DATA SUPPLIED:
════════════════
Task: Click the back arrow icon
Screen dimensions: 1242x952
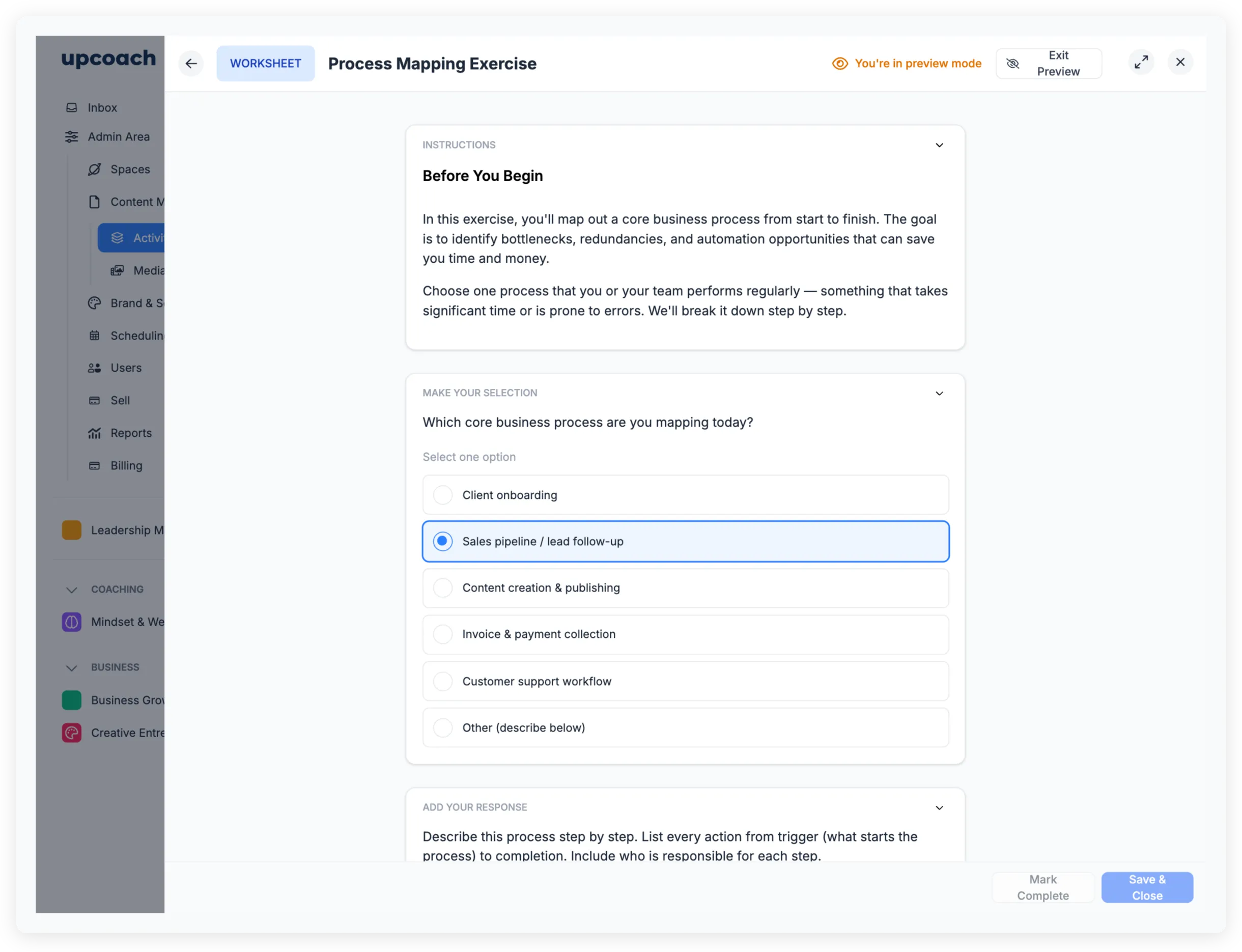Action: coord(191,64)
════════════════
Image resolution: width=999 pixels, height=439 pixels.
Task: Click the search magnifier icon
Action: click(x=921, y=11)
════════════════
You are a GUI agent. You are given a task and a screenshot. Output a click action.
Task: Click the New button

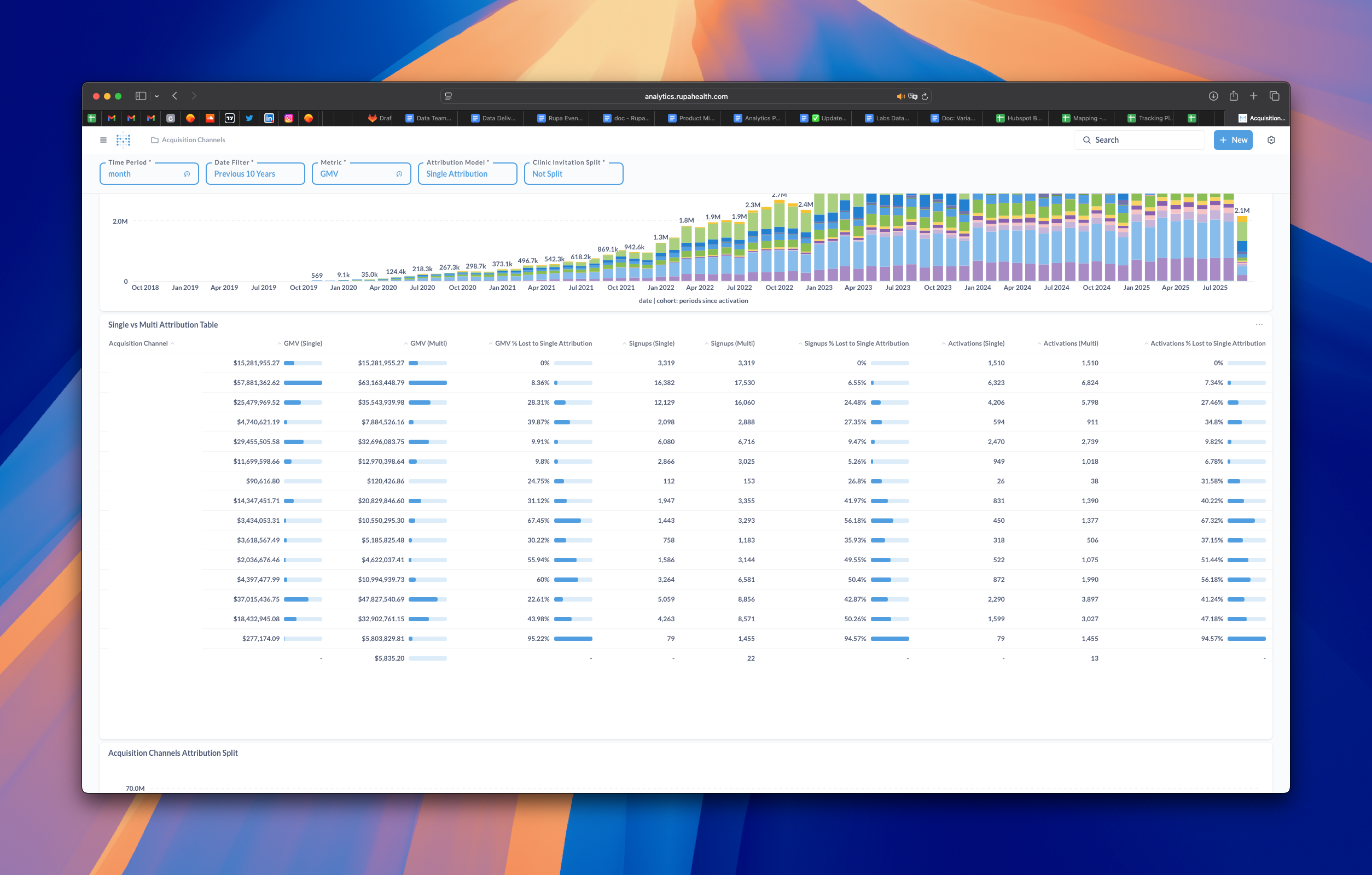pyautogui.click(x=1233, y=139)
════════════════
Can you put the records between the lines holding "Task: Click the back arrow icon" and "Action: coord(191,64)", inclusive, into a two-column CSV with the headers instruction and reply? Use one row per record, put each value in a quoted field with line breaks turned into spaces, and leave out the pictures.

RESULT BELOW:
instruction,reply
"Task: Click the back arrow icon Screen dimensions: 1242x952","Action: coord(191,64)"